А уж пахло, пахло от них!.. Где там умещалось столько омертвелой плоти – на грязных руках или под пропотевшими рубашками, или в смердливых ртах, или уже в самих душах – иди знай…

– Во-во, богач-Диди, давай-ка, поделись! – встрял Жанно по кличке Турок, сын шлюхи Мадлен, самый отвратительный из них. Ему было уже лет пятнадцать, оттого кулаки у него куда увесистее, чем у других. Кроме того, говорят, он водился с самым настоящим взрослым ворьем, и что с ножом никогда не расставался – это все тут знали. – Неужели тебе нас не жаль, Диди? Быть слишком богатым грешно, так тебе и твой кюре скажет, – гнусавил он мерзостнее остальных. – Поделись – оно будет лучше.

Эти издевательства были куда больней, чем даже их тычки кулаками в бок. Чтобы избавиться от позора, я так обычно и поступал – отдавал им пять су из тех десяти, что исправно, как и было обещано, каждый день выплачивал мне отец Беренжер. Однако еще утром того дня я как раз купил три конверта с почтовыми марками, чтобы отправлять матушке, как она просила, письма в Ренн-лё-Шато, и теперь не имел ничего, чтобы откупиться от негодяев. Оставалось только молчать, опустив от стыда к земле глаза, стиснув зубы, и молить Господа, чтобы Турок-Жанно не пустил в ход свой нож. Только на Господа Бога, да еще на Спиритус Мунди в кармане – на них только вся надежда.

– Э, да ты, я смотрю, жадина, Диди, – продолжал он гнусавить. – Нехорошо быть жадиной такому богачу. Небось, у твоего кюре тысячи в кармане?

– Еще бы! В таких сапожищах, как гусак, выхаживает! – подхихикнул самый мелкий из них, бесенок Вико. – Весь Париж любуется!

– Ага, точь-в-точь гусак!

– А Диди у него – заместо гусыни!

– Ну признайся, Диди, по скольку твой гусь-кюре тебе за это дело отваливает? Небось, побольше, чем за свои сапоги отвалил? Поди, по сотне в день? А ты для нас бедных какие-то пять су жалеешь!

– Что для тебя какие-то жалкие пять су, Диди? Тебе за них своему преподобному гусаку только разок, небось, подморгнуть! – Это все не унимается бесенок Вико. Запасы его гнусностей неистощимы, я, по-прежнему, потупившись, жду, когда он проблеет еще одну какую-нибудь, но вместо этого он вдруг верещит во весь голос: – Ой-ой-ой!.. – и его остренький кулачок отлипает от моего ребра.

Я поднимаю глаза.
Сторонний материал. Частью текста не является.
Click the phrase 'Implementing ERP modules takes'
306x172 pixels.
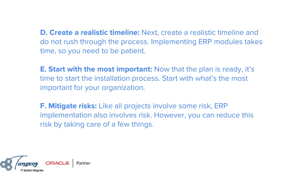click(x=207, y=42)
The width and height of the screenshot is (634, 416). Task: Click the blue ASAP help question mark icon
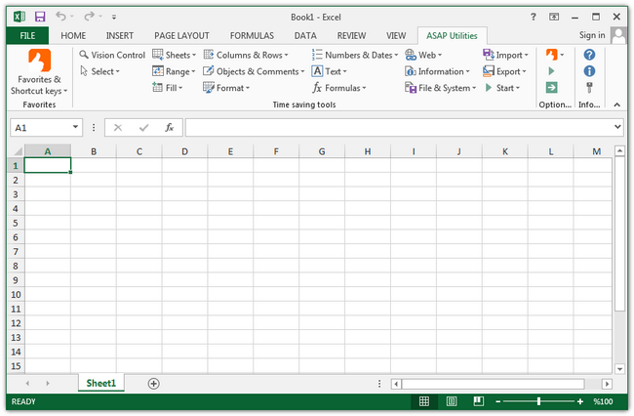click(x=589, y=55)
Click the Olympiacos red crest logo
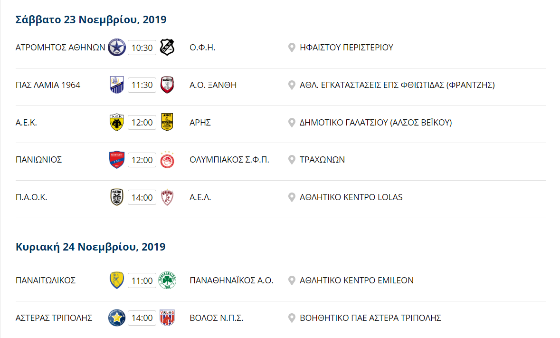The height and width of the screenshot is (338, 560). (x=167, y=160)
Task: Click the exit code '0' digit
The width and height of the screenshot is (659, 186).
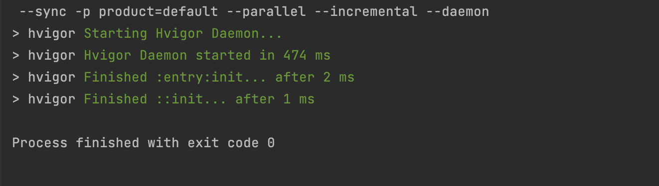Action: click(x=271, y=143)
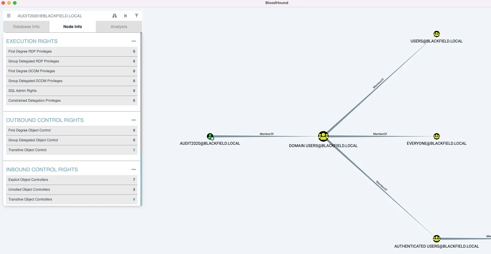Image resolution: width=491 pixels, height=254 pixels.
Task: Select the AUDIT2020 user node icon
Action: point(210,136)
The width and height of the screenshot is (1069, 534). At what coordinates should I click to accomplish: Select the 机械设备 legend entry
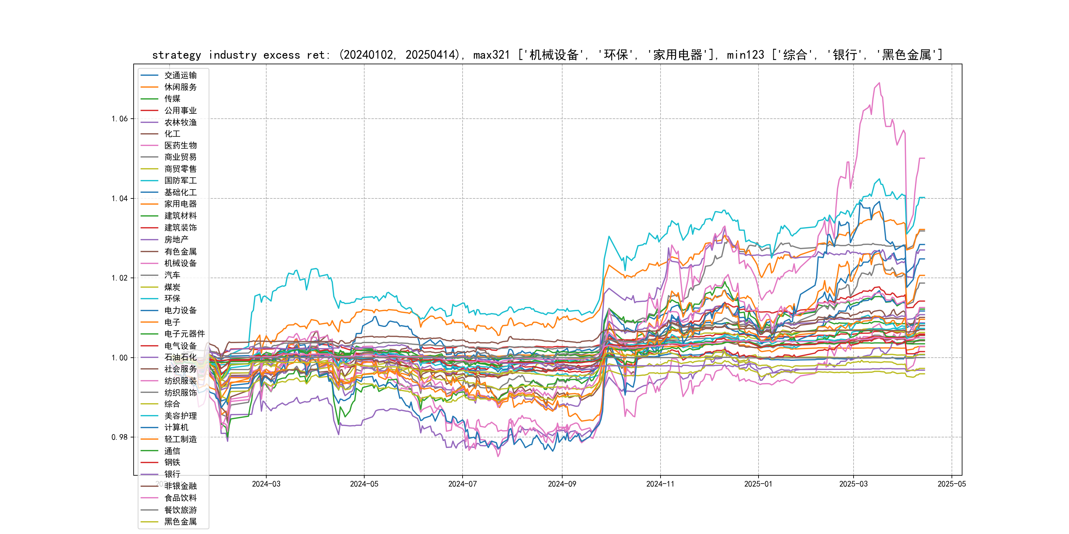pos(180,263)
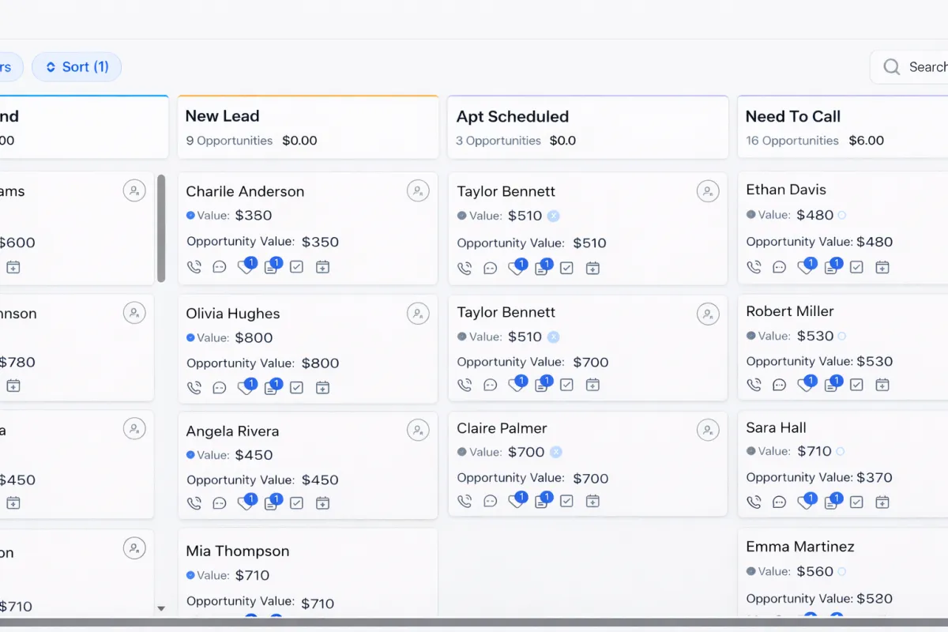Click the task checkbox icon on Claire Palmer's card

coord(566,501)

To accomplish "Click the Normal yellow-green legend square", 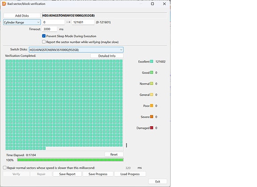I will click(152, 84).
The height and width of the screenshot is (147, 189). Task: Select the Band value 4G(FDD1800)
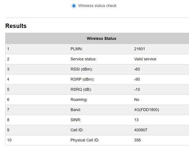point(146,110)
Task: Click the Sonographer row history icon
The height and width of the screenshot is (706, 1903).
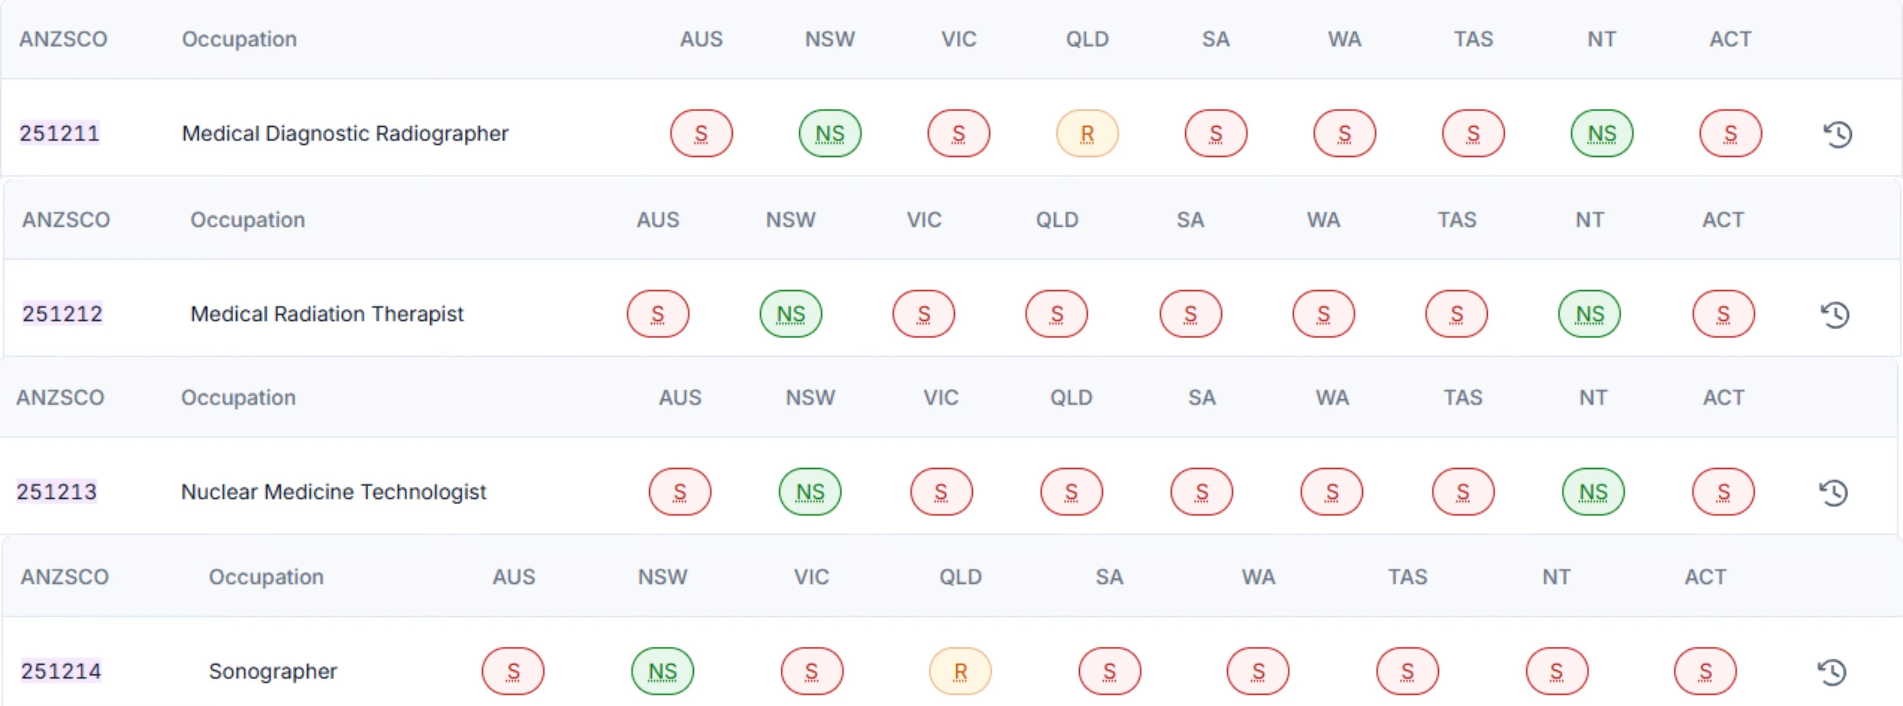Action: click(x=1832, y=672)
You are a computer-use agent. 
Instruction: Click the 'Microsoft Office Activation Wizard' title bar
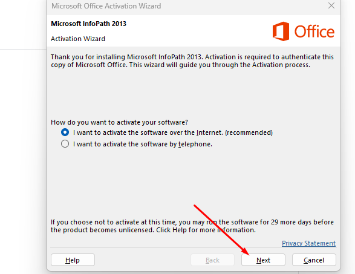point(106,6)
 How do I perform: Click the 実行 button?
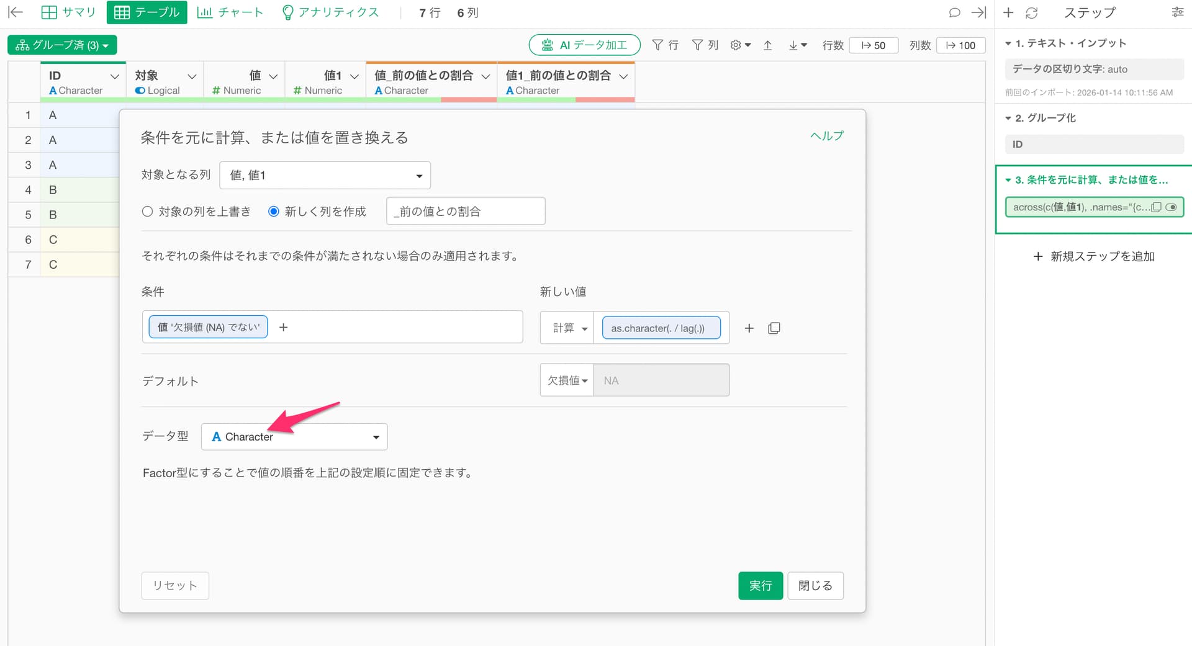coord(760,586)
Позади Вико возвышается отец Беренжер, – почему-то необычно рано он в тот день возвернулся, – и крепко держит за ухо маленького мерзавца. Ухо у того вмиг стало красным, как мясо.

– А ну, что здесь происходит? – не отпуская его, строго спрашивает господин кюре. Все за то же увеличившееся вдвое ухо он отшвыривает бесенка в сторону и обращается ко мне: – Что им надо от тебя, Диди?

Молчу. Даже не в том дело, что ябедничать не охота. Молчу скорее от страха – теперь уже не за себя, а за моего преподобного. Ибо вижу, что Турок весь напружинился, опустил правую руку в карман, и глаза у него сузились в злобные щелки, как у кота перед прыжком. А Турок – это вам не Вико, от него можно ждать чего угодно. Что ему какой-то сельский кюре в смехотворных сапогах, ему, уж я-то знаю, и жандарм, что на том углу, не указ, одно слово отпетый. С бандитским прищуром глядя на кюре, цедит сквозь зубы:

– Господин гусак в сапогах, никак, решил заступиться за свою гусыньку?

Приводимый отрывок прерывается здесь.